The transmission of emotions is a primitive and unconscious process that acts as a synchrony and part of our survival. Through various mechanisms, people develop an emotional dance to get in tune through the mimicry of facial expression. It all starts with a smile, an angry expression or a few tears. It is enough to see someone express an emotion for that same state to be evoked in us.

Although genetically we are all prepared to be part of this contagion, there are people who have a greater capacity to transmit emotions or to be infected by others. Hypersensitive people who are like emotional sponges capable of absorbing any emotional apex that occurs around them, such as PAS (Highly Sensitive People). On the contrary, there is also the other side of the coin, those people incapable of feeling emotions like psychopaths. But who are responsible for this emotional contagion to occur?

The role of mirror neurons in emotional contagion

In our brain there is a group of neurons that according to Daniel Goleman function as a kind of “neuronal wifi” to connect with other brains and reflect in us what we observe in others. They are mirror neurons. They are responsible, for example, that we get excited when we watch a movie or the shock we feel when we see a person take a hit.

When mirror neurons are activated,  they activate the same brain circuits as those that are active in the person we are observing. So that you can feel an emotion as your own, even if you are not executing it. Thus, thanks to them and other areas of our brain, such as the insula, the phenomenon of emotional contagion can be explained.

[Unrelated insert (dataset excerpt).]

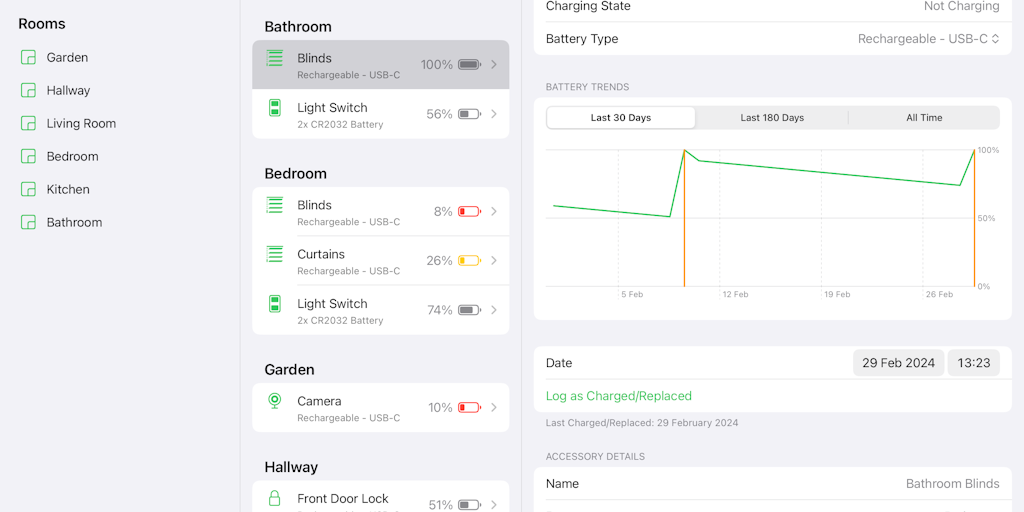Open the 29 Feb 2024 date picker
1024x512 pixels.
click(898, 363)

But which person is the one that sets the emotional tone in a group? According to different studies, the most emotionally expressive member is a group of equals. Now, when it comes to a context such as work or a class, in which there are differences in power, it  will be the most powerful person who marks the emotional state of the rest. 

Friends having fun

Empathy vs emotional contagion

Many people when talking about the phenomenon of emotional contagion assimilate it to empathy but although they have certain points in common and at some point one uses the other, they are not the same.

Empathizing is putting yourself in the place of the other, taking into account their perspective on life and their feelings. An art that not everyone is capable of igniting in their relationships with others but that would be of great use if they did. But this putting yourself in the place of the other does not imply getting rid of your own feelings and emotions. It is simply taking into account that it exists and trying to understand it.

On the other hand, emotional contagion means making the emotions of others as one’s own and not knowing how to get rid of them, suffering their consequences.

To understand the difference, we can think that empathy is like diving into water and emotional contagion is like drinking a glass of water. In the first experience we do it to know and understand the behavior of this fluid and in the second so that it becomes part of us.

Now, this difference does not imply that at some point they are not needed and it is that to get to empathize a small dose of emotional contagion is needed,  but without experiencing an emotional kidnapping. This is not to say that emotional contagion is bad; The truth is that it takes away our autonomy, but if the emotions that spread are positive, welcome! Who does not like that silly laugh that we are unable to stop and that others infect us?

To reflect, we leave you a video on the subject and a question: What emotions do you want to transmit to others?